START INPUT DATA

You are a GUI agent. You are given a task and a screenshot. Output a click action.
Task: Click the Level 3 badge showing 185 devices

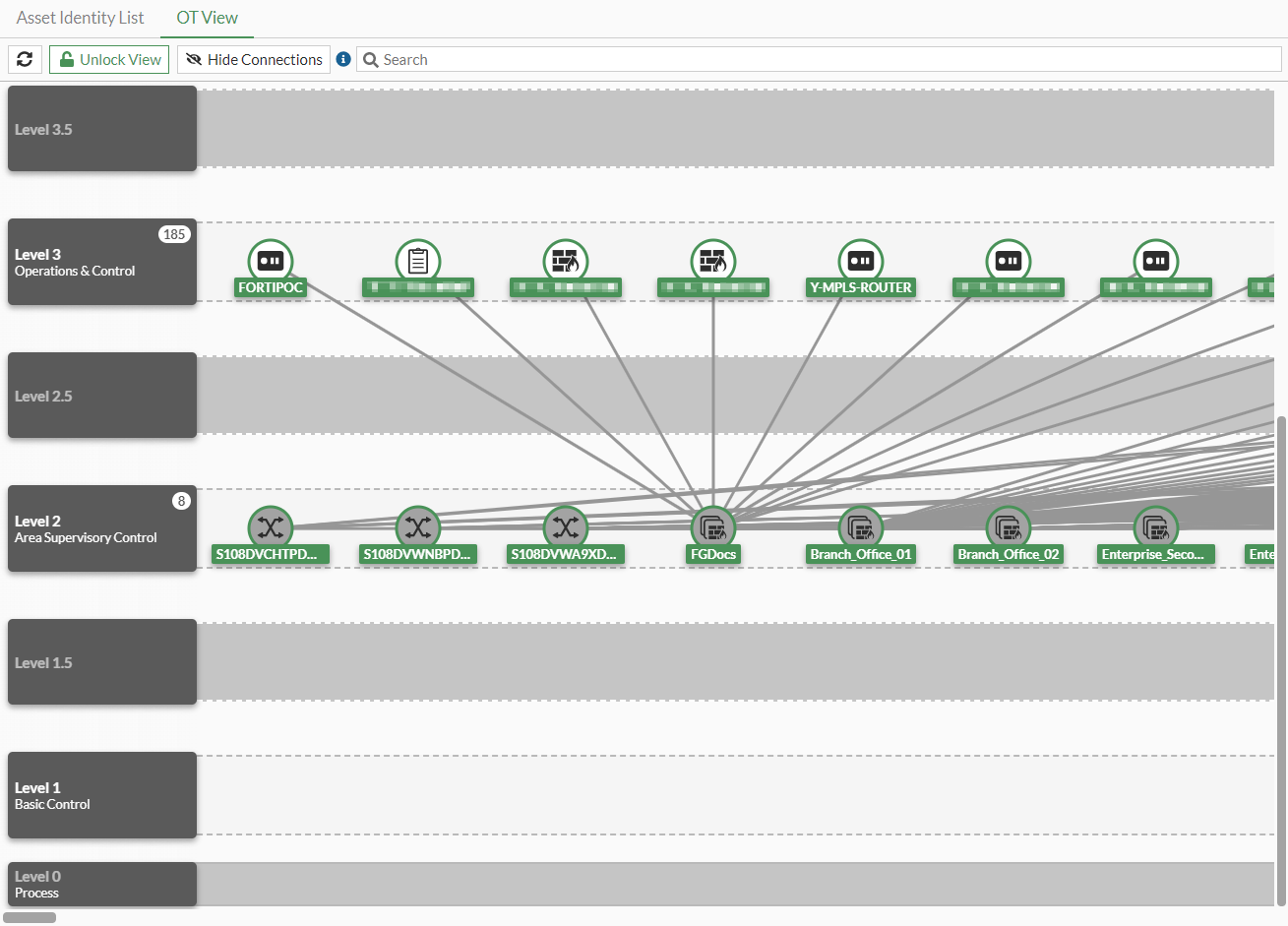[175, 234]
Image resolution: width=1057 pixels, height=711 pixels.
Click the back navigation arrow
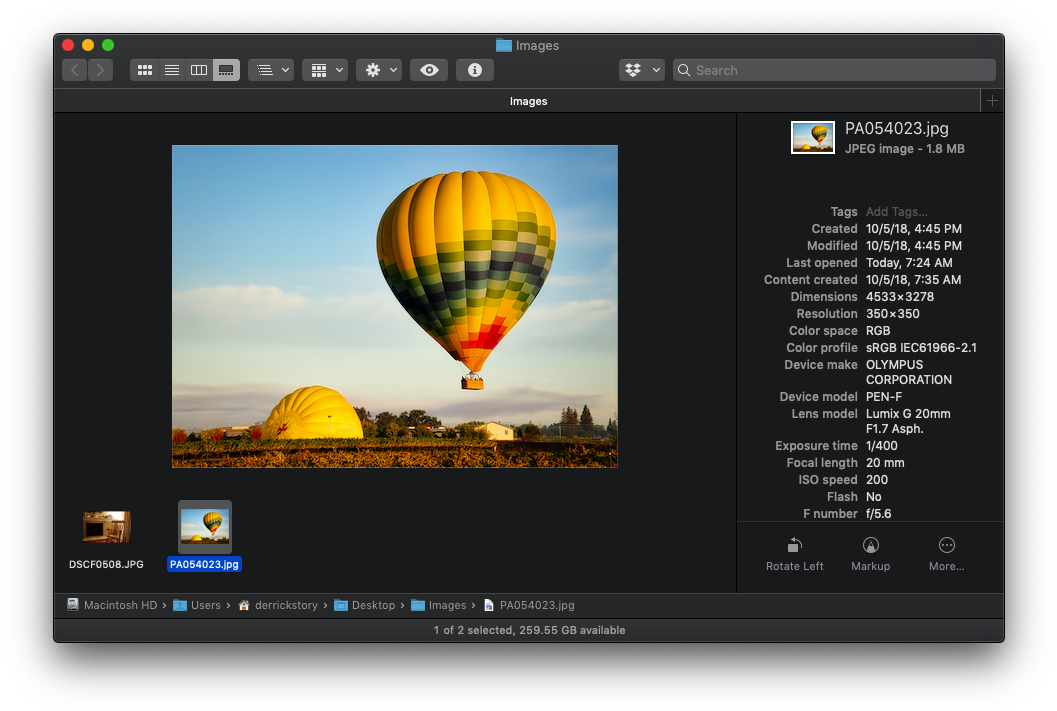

END INPUT DATA

_WORK ITEM_
The whole listing above must be returned exactly as written, with no pictures carried over.

_COMPLETED EXERCISE_
You are a GUI agent. You are given a task and a screenshot. Output a click action.
Task: Click the Level 3 badge showing 185 devices

[175, 234]
Image resolution: width=1057 pixels, height=711 pixels.
Click the back navigation arrow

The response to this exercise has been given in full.